Première observation/commentaire. Une enseignante d'anglais m'a aujourd'hui mentionné qu'elle avait amené ses élèves de première année du 3e cycle en laboratoire informatique. Et que c'était la première fois de l'année que ces élèves touchaient à un ordinateur !!! À mon avis, il est certain que le titulaire de cette classe aura de la difficulté à évaluer la compétence transversale TIC. Et clairement, ce titulaire se fiche éperduement de cette transversale.

Deuxième observation/commentaire. C'est au pédagogue de choisir ses outils de travail.

Troisième observation/commentaire. On ne demande jamais à l'élève ce qu'il désire vraiment. Il doit entrer dans un moule. Que ce soit le moule de la Réforme, le moule de l'enseignement privé, le moule de l'enseignement par objectifs, le moule de l'enseignement internationnal, c'est jamais lui qui décide!

Ces trois observations sont pour moi très liées à mon indifférence. D'abord, la responsabilité de « passer le programme » revient à l'enseignant. S'il ne fait pas son travail, c'est à son superviseur (généralement un directeur d'école débordé because gestion administrative) d'aider/supporter/encourager cet enseignant à se fixer des objectifs d'apprentissage propres à lui-même et à suivre cet enseignant dans ses démarches. Le fait que les ordis soient en classe ou en labo n'y change absolument rien. Il y a un minimum à assurer au niveau des interactions humaines : aider/partager/construire ses propres conceptions/valeurs pédagogiques.

Par ailleurs, si un enseignant est mal à l'aise avec l'idée de la gestion de classe en laboratoire (c'était mon cas) je vois très mal qu'une décision «externe» vienne forcer cet enseignant à vivre une situation qu'il juge infernale et intenable. C'est à l'enseignant (le professionnel en lui) de juger comment et avec quels outils il doit/espère amener les élèves à développer les compétences transversales. Je le répète, lui, et lui seul, doit en juger. S'il a des difficultés à porter ce jugement, son directeur d'école, ses collègues ou un conseiller pédagogique pourraient sans doute lui venir en aide à ce moment-là. Si la décision des ordinateurs en classe ou en laboratoire ne vient pas de lui, rien n'y changera.

L'élève.

- Que préfères-tu, des ordis en classe ou en labo?
Sa réponse sera presqu'invariablement :
- Chez moi, je préfère chez moi, car là, au moins, ça marche bien et je fais ce que je veux.
- Oui, mais apprends-tu quelque chose?
- ???
- Est-ce que ça t'aide dans tes études?
- ???
- Tu réponds pas?
- Bien, m'sieur, que voulez-vous que je vous réponde? Chez moi, je «tchatte», je fais du courriel, je «download» de la musique, je joue à des jeux super-le-fun. Pis des fois, je m'amuse à faire du dessin avec un bon logiciel que mon père a acheté, pis je construis aussi des «wads» pour Quake, pis...
- Oui, oui, mais apprends-tu quelque chose?
- ???
D'après moi, cet enseignant questionneur vient d'une autre planète et ne touche à peu près jamais à un ordinateur.
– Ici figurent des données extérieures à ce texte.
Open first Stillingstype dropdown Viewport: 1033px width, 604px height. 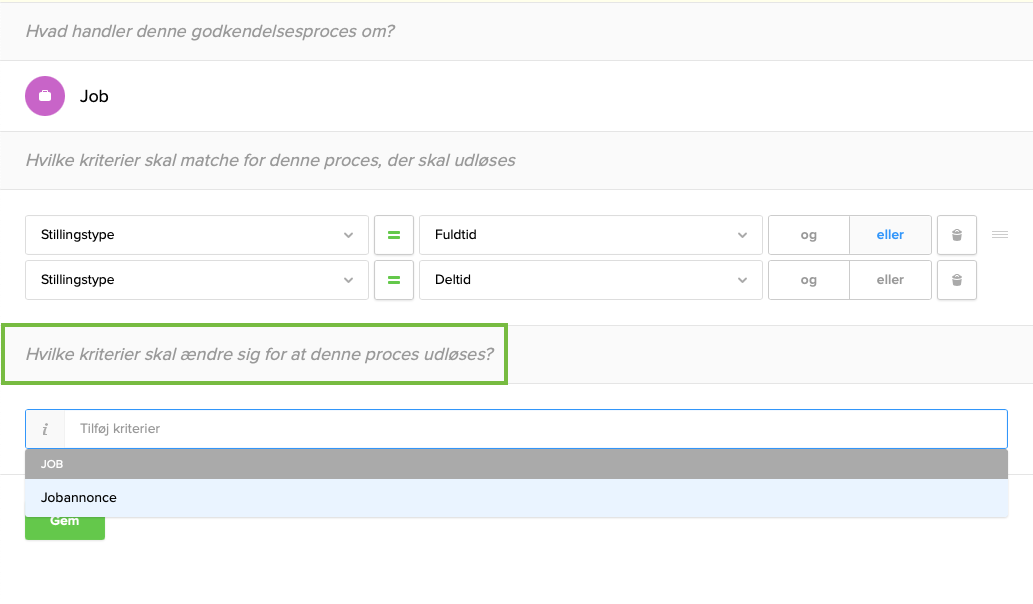coord(196,235)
Pour cet élève, des ordis en classe ou en labo, il n'en a fichtrement rien à faire...

vendredi 17 décembre 2004

Ma citation quotidienne

[...] seule la mise en place d'un modèle de travail actif assure l'existence d'un loisir actif. En devenant responsables dans leur travail, les individus peuvent devenir des créateurs actifs pendant leurs loisirs.
L'absence de passion pendant les loisirs est doublement tragique. Elle résulte d'un manque de passion pendant les heures de travail et la vie centrée autour du Vendredi est de plus en plus absurde. Gérés de façon externe dans leur travail, les gens attendent le Vendredi pour avoir plus de temps pour regarder la télévision et être divertis de façon externe. Les hackers, en revanche, utilisent leur temps libre - le Dimanche - comme une opportunité pour réaliser leurs passions personnelles différentes de celles qu'ils poursuivent dans leur travail.
Pekka Himanen, L'éthique hacker, trad. Claude Leblanc, p.110, Exils Éditeur, 2001

jeudi 16 décembre 2004

C'est peu de chose, dis-tu...

Je suis de plus en plus content de mon site Épigraphe. Je m'aperçois que les épigraphes d'un livre peuvent vraiment donner le goût de le lire. C'est ainsi que suite à une contribution de Patrick Druart, j'ai effectué une petite recherche sur le livre La Résistance et ses poètes de Pierre Seghers et je suis tombé sur cette page. On y trouve :
[...] Jean Paulhan, autre figure centrale de la lutte intellectuelle. En quelques pages magnifiques, il résume l’enjeu de la Résistance, dérisoire et indispensable. À ceux qui affirment que beaucoup sont morts pour peu de chose – « un renseignement (pas toujours très précis) ne valait pas ça » – il répond: « Tu peux serrer dans ta main une abeille jusqu’à ce qu’elle étouffe. Elle n’étouffera pas sans t’avoir piqué. C’est peu de chose, dis-tu. Oui, c’est peu de chose. Mais si elle ne te piquait pas, il y a longtemps qu’il n’y aurait plus d’abeilles. »
En quelques mots, Paulhan décrit toute la misère, mais aussi toute la grandeur de cette vie. Je vais acheter ce livre...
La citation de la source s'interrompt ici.